I’m going through an opennmt tutorial: Quickstart — OpenNMT-py documentation
I successfully generated the vocab lists. Then I ran
onmt_train -config toy_en_de.yaml
I saw ‘The first 10 tokens of the vocabs are:[’‘, ‘’, ‘’, ‘’, ‘the\t12670\r’, ‘,\t9710\r’, ‘.\t9647\r’, ‘of\t6634\r’, ‘and\t5787\r’, ‘to\t5610\r’]’ and I’m not sure if I should be worried.

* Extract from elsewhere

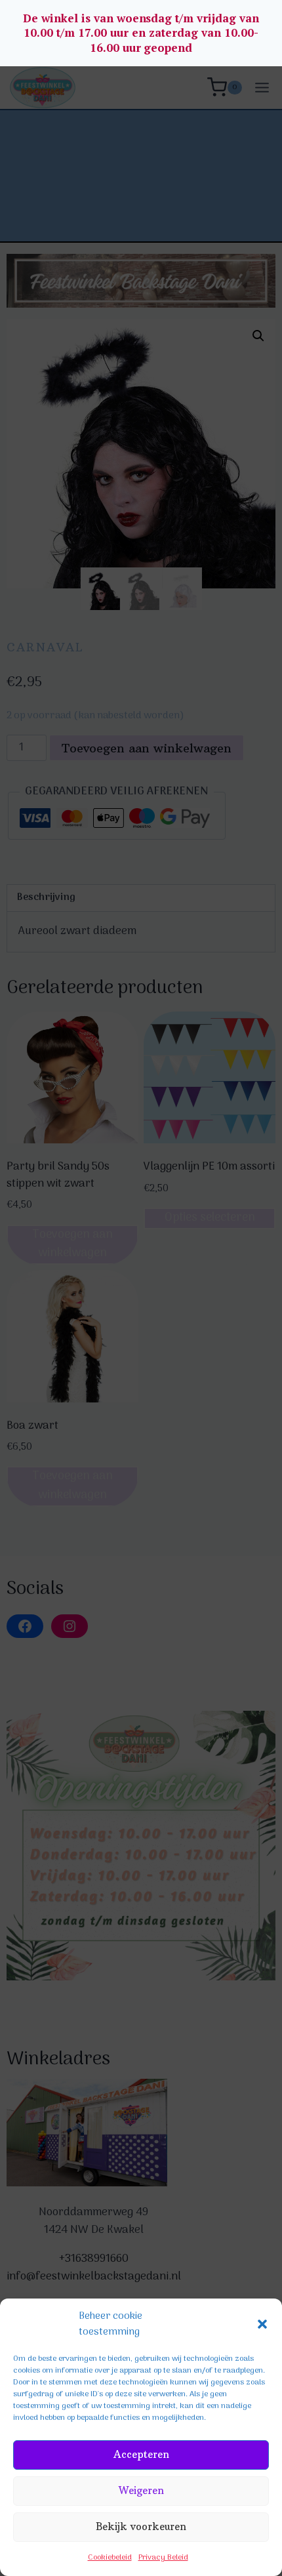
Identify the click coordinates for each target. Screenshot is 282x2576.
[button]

For training, my config file looks like this:
save_data: run
# Prevent overwriting existing files in the folder
#overwrite: False
# Vocabulary files that were just created
src_vocab: toy-ende/vocab.src
tgt_vocab: toy-ende/vocab.tgt
# Corpus opts:
data:
corpus_1:
path_src: toy-ende/src-train.txt
path_tgt: toy-ende/tgt-train.txt
valid:
path_src: toy-ende/src-val.txt
path_tgt: toy-ende/tgt-val.txt
# Train on a single GPU
world_size: 1
gpu_ranks: [0]
# Where to save the checkpoints
save_model: run/model
save_checkpoint_steps: 500
train_steps: 1000
valid_steps: 500
I’m using windows.
After training for 1000 steps, I ran
onmt_translate -model run/model_step_1000.pt -src toy-ende/src-mytest.txt -output run/pred_1000.txt -gpu 0 -verbose
I’ve shortened the test file to 4 sentences, and the first sentence in the test file is the same as the first sentence in the training data. This is what I got:
I expect at least the first sentence (from the source file) should be recognized correctly. What can I do?